** Task item **
Say how many lines in the records hold "chart". Nothing but the number should be given.

====== Entries provided

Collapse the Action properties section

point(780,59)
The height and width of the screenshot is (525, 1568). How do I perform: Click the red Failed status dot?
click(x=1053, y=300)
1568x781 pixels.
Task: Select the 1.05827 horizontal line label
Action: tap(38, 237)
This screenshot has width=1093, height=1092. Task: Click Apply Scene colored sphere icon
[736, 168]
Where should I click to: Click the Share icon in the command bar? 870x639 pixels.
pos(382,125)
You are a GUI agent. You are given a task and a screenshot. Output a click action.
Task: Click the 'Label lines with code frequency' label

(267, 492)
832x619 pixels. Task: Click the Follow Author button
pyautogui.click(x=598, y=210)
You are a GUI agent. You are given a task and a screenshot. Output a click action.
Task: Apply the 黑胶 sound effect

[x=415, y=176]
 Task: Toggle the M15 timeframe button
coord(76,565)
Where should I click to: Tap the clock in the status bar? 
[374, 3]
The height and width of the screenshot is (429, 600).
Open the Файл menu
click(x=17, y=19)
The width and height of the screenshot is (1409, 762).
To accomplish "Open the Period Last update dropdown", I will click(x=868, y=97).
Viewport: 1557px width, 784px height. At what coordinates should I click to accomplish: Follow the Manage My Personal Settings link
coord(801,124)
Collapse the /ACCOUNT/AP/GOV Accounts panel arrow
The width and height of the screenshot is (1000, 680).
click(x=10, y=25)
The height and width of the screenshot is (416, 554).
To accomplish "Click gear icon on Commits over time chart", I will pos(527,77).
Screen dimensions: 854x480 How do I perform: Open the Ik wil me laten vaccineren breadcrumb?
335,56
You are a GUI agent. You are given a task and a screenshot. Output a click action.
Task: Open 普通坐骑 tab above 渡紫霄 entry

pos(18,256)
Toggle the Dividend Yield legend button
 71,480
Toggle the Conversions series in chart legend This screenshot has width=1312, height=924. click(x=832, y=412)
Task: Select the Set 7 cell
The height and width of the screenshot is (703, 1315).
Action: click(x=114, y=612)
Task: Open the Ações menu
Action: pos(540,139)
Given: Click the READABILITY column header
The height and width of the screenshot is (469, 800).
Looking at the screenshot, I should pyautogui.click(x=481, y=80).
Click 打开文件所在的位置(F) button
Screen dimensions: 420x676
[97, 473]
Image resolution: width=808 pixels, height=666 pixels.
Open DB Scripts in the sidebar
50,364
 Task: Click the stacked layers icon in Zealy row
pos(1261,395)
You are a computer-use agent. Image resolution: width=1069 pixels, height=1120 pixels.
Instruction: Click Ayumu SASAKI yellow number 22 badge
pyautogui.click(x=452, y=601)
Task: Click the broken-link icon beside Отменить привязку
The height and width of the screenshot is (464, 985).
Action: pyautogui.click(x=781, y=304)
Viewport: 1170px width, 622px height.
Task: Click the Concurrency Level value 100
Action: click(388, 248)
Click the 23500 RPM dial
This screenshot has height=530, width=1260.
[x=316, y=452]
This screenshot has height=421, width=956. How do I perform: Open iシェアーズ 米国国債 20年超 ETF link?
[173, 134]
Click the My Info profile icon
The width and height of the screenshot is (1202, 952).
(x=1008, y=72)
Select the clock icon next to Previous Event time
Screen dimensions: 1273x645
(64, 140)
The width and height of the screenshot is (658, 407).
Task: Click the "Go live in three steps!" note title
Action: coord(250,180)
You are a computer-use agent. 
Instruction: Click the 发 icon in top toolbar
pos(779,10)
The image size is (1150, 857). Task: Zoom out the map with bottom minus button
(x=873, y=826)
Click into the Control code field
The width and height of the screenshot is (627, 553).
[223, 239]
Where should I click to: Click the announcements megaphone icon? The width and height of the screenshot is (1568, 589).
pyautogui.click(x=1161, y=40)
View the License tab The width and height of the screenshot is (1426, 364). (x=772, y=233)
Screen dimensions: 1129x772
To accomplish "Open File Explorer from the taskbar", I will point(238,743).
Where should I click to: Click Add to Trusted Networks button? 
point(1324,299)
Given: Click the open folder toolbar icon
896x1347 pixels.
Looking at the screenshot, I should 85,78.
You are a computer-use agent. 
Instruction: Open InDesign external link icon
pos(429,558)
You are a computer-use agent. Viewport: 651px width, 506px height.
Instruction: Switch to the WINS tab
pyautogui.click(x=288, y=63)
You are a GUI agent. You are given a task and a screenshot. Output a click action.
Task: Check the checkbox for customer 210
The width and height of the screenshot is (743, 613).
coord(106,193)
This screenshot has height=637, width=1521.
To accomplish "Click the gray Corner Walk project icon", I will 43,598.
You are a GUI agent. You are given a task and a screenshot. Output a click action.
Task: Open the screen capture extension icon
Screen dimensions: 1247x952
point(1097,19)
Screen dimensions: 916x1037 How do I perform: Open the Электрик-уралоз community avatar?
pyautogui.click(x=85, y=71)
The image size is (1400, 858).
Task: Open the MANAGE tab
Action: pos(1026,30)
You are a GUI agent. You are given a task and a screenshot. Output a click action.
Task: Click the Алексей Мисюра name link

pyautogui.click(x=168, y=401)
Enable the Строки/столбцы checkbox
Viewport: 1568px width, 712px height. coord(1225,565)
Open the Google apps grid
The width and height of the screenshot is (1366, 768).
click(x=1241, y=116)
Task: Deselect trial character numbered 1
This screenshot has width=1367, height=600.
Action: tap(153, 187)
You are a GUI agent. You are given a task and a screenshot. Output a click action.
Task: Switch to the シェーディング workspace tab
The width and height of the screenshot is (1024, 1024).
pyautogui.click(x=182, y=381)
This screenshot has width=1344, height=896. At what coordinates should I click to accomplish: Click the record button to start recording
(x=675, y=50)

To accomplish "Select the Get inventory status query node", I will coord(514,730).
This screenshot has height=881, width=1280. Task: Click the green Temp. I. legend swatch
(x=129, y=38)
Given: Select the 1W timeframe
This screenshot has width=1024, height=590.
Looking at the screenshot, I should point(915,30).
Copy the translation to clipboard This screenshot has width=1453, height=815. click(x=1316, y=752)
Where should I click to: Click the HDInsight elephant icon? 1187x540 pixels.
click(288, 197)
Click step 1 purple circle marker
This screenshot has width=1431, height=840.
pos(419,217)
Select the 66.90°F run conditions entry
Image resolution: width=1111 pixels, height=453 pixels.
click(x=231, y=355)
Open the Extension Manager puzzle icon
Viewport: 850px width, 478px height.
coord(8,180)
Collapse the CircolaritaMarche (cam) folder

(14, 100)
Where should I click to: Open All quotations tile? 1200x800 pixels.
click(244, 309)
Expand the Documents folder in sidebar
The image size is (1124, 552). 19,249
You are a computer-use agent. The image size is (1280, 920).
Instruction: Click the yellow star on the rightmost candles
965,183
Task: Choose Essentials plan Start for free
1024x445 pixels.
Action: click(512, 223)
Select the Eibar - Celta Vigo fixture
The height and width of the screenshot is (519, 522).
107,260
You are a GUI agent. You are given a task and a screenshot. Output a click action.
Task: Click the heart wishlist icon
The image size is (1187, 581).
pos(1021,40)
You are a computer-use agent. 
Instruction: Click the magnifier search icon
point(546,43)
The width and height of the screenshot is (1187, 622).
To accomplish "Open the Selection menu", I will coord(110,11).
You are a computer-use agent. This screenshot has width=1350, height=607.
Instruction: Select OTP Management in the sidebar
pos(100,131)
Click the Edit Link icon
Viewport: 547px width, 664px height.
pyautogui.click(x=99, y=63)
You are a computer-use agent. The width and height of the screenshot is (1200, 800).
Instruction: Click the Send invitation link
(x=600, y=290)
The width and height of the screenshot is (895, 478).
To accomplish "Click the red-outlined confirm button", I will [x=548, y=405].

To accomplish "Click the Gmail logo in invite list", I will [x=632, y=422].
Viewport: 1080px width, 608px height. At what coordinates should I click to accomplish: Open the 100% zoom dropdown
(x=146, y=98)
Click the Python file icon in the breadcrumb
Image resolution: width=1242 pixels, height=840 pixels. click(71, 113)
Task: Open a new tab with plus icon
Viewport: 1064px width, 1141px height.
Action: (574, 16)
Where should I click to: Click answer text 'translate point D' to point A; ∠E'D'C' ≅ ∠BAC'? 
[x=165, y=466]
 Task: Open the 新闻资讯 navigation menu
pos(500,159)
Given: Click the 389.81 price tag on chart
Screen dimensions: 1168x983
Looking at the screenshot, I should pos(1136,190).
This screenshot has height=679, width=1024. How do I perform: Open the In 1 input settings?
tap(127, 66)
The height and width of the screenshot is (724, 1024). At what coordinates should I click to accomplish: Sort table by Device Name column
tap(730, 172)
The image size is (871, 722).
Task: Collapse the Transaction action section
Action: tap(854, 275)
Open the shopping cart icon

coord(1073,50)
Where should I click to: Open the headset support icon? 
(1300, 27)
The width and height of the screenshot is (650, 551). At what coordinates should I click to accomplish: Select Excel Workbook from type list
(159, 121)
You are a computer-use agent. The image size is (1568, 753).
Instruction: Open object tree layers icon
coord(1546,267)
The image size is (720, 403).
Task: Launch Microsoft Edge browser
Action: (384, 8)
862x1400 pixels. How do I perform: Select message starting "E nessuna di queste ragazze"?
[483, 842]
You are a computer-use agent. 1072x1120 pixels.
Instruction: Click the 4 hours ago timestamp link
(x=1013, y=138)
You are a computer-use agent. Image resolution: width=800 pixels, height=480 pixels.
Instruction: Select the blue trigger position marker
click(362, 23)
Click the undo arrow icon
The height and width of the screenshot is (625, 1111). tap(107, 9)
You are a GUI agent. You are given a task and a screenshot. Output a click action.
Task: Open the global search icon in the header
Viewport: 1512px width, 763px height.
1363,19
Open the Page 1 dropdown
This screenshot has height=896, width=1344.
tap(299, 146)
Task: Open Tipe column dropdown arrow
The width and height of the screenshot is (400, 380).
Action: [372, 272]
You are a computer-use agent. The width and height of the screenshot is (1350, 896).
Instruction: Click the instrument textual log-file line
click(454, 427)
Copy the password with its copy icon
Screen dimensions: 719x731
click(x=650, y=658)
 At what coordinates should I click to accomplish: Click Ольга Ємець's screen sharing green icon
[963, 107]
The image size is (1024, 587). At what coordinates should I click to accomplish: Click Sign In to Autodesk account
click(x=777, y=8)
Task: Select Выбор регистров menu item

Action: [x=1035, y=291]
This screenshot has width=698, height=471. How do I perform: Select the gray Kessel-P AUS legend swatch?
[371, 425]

============

** Exercise solution **
3